I didn’t stop there, though. I hacked off that straggly mop on his head, shaving the sides and back—as well as I could given his horizontal position. I left a strip of hair about two inches long on the top, which I’ve styled because, lo and behold, Jonah also had an old bottle of cheap gel tucked away in the vanity.

Now I sit back and admire the ruggedly handsome man I uncovered under all that wild, dark-ash-blond hair, in peaceful slumber, itching to smooth my hand over his face. He’s even more attractive than the picture version I was drooling over earlier, his face filled out with age and weight, the delicate lines making him more masculine.

And I wonder, how the hell did this go from a simple act of vindication to me sitting here, fawning over the conniving bastard?

I groan. “You’re an ass even when you’re unconscious, aren’t you?”

His head shifts to the right and I inhale sharply.
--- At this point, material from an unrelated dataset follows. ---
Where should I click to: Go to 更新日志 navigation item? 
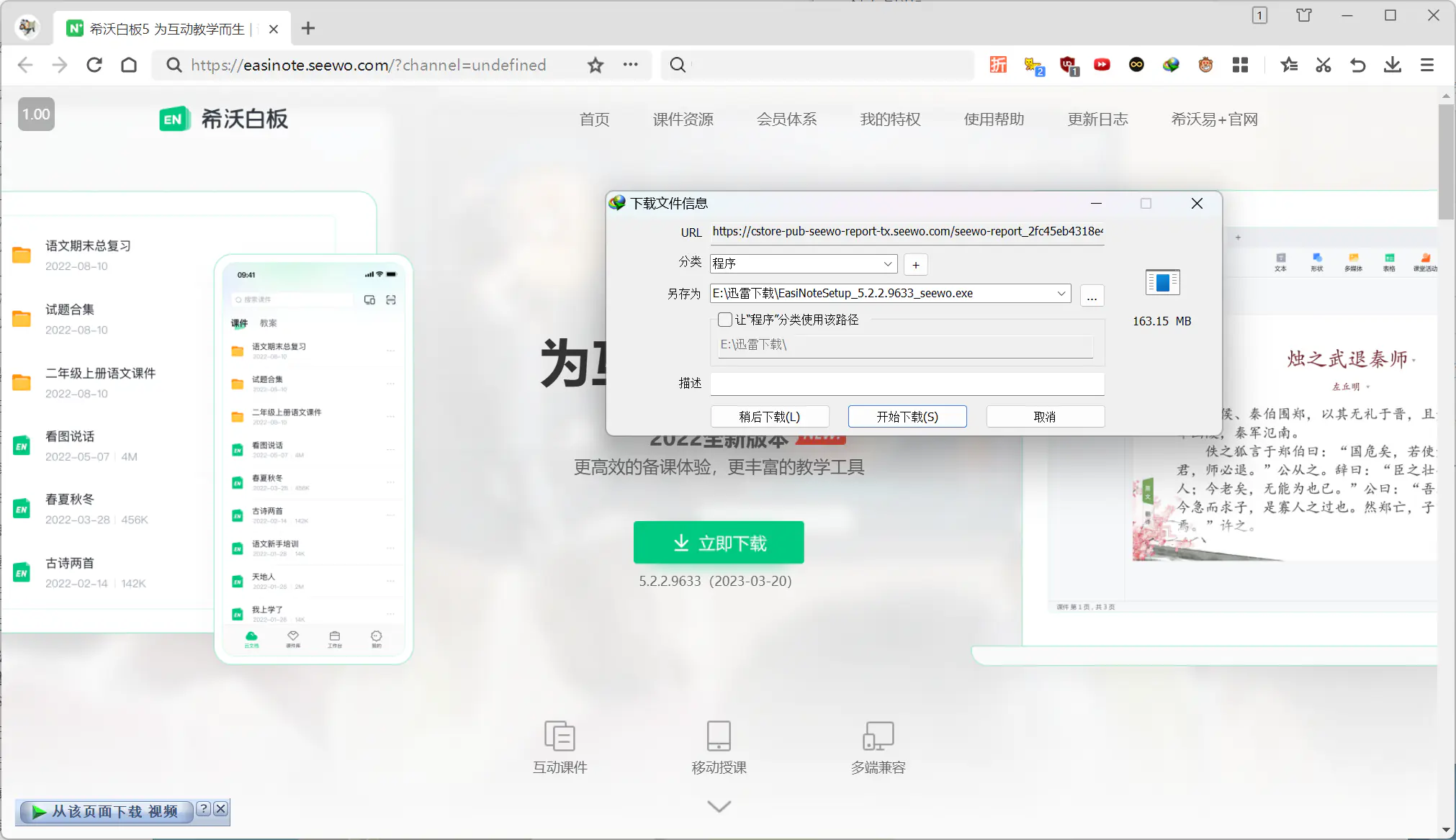[x=1097, y=119]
I hold my breath as his eyelids begin to flicker.

And release it with a heavy sigh of relief only after he stills again.

I don’t want to be here when he wakes up, I realize as mounting dread shoves aside whatever glory I’ve been basking in up until now.

Because how is Jonah going to react when he sees what I’ve done to him? Will he laugh it off in a “well-played” manner?

Or did I just go way too far?

I mean, I cut off a plane crash survivor’s hair while he was sleeping off his injuries.

Anxious flutters fill my chest as I scoop up the obvious evidence and dart to the kitchen.

This isn’t just about his taking my clothes, I remind myself, as I shove my weapons into a drawer and toss the bag of hair under the sink. He’s been a dick to me over and over again. I finally snapped. That’s what happens when you push someone too far—they snap and cut off all your hair while you’re sleeping.

I grab the pad of paper and pen that sit on the counter and scrawl a quick note, and then leave it on the side table next to his pills and a full glass of fresh water for him when he wakes up. A pretty lame peace offering.

Where I was intent on using my luggage as a battering ram earlier, now I tiptoe, easing each suitcase out the door and down the steps with painstaking efforts to not make a sound. It’s an absolute nightmare, lugging each weighty suitcase across the wet, marshy land, and my arms are burning by the time I finally reach the safety of my dad’s house.